本文 |
本の覚書

本と語学のはなし

「デイジー・ミラー」始めました


 再び英語に戻り、ヘンリー・ジェイムズの『デイジー・ミラー』を始める。参照する翻訳は、岩波文庫の行方昭夫のもの。
 最初の1ページは案外簡単だ。しかし、ヘンリー・ジェイムズの英語は難解だというのがもっぱらの評判である。これから頭を悩ます文も出てくるに違いない。
 例によって、冒頭部分を書き抜いておく。簡単な英文の割に、訳はずいぶん工夫を凝らしてある。行方訳は時々やりすぎだと思うことがあるけど、ここはどうなのだろう。一見かなり自由に訳しているように見えるが、実は原文のすべての語が丹念に活かされている。見事な例なのかもしれない。
 しかし、やりすぎている場合でも、近頃の新訳にありがちな、根拠不明のパラフレーズがなされることはない。仔細に検討すれば、その訳に辿りついた理路は見えてくる。そして、それが非常に勉強になる。

次の課題 |
A: 本文によると、『デイジー・ミラー』を読む際に参照する翻訳は誰のものですか。
B: 本文の「再び英語に戻り、ヘンリー・ジ」から「て、それが非常に勉強になる。」までを、両端の語句も含めてそのまま書き写してください。

データの内容 |
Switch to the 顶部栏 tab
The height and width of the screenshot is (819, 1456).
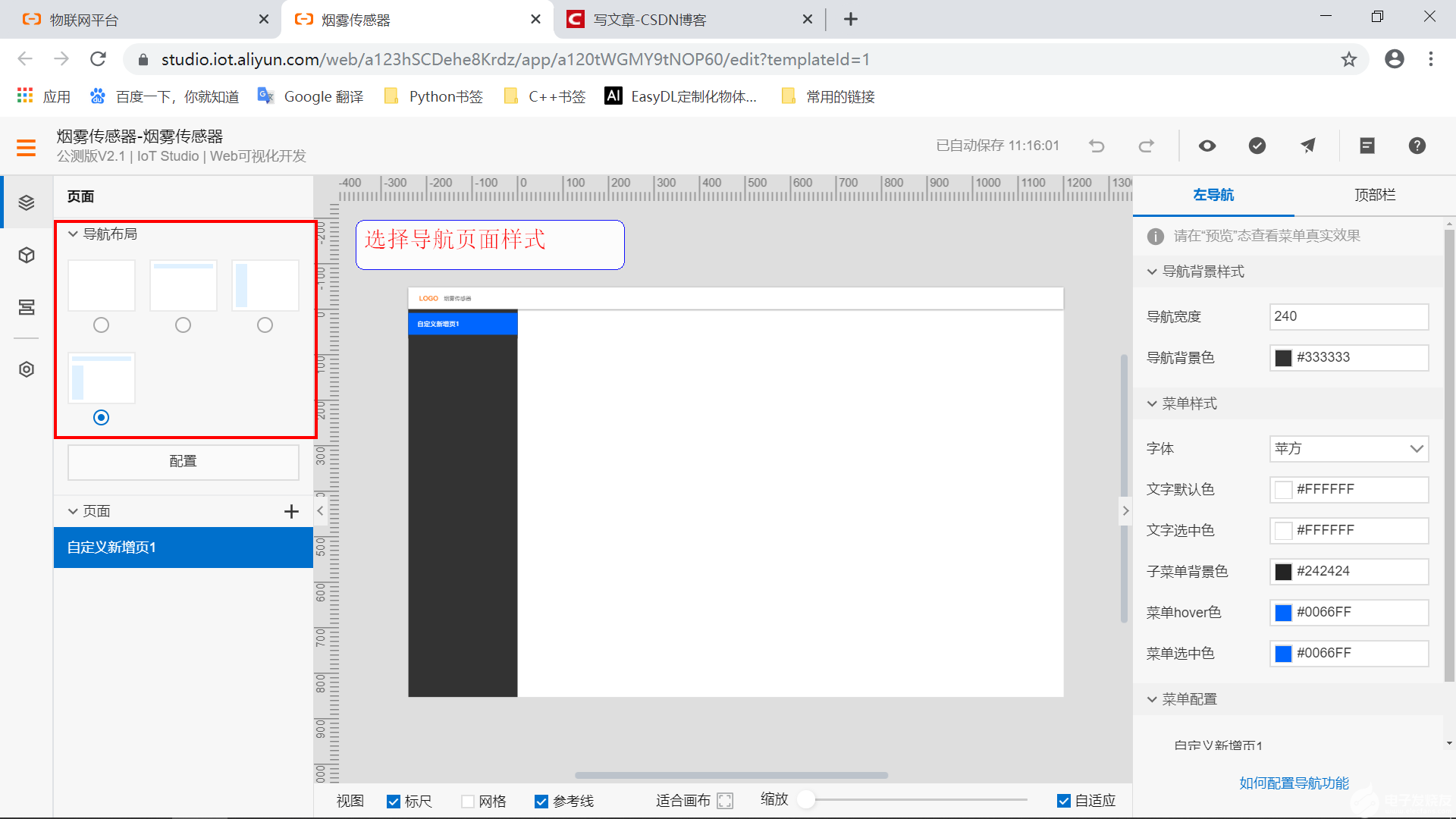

各課題の解答 |
A: 岩波文庫の行方昭夫の翻訳です。

B:
再び英語に戻り、ヘンリー・ジェイムズの『デイジー・ミラー』を始める。参照する翻訳は、岩波文庫の行方昭夫のもの。
 最初の1ページは案外簡単だ。しかし、ヘンリー・ジェイムズの英語は難解だというのがもっぱらの評判である。これから頭を悩ます文も出てくるに違いない。
 例によって、冒頭部分を書き抜いておく。簡単な英文の割に、訳はずいぶん工夫を凝らしてある。行方訳は時々やりすぎだと思うことがあるけど、ここはどうなのだろう。一見かなり自由に訳しているように見えるが、実は原文のすべての語が丹念に活かされている。見事な例なのかもしれない。
 しかし、やりすぎている場合でも、近頃の新訳にありがちな、根拠不明のパラフレーズがなされることはない。仔細に検討すれば、その訳に辿りついた理路は見えてくる。そして、それが非常に勉強になる。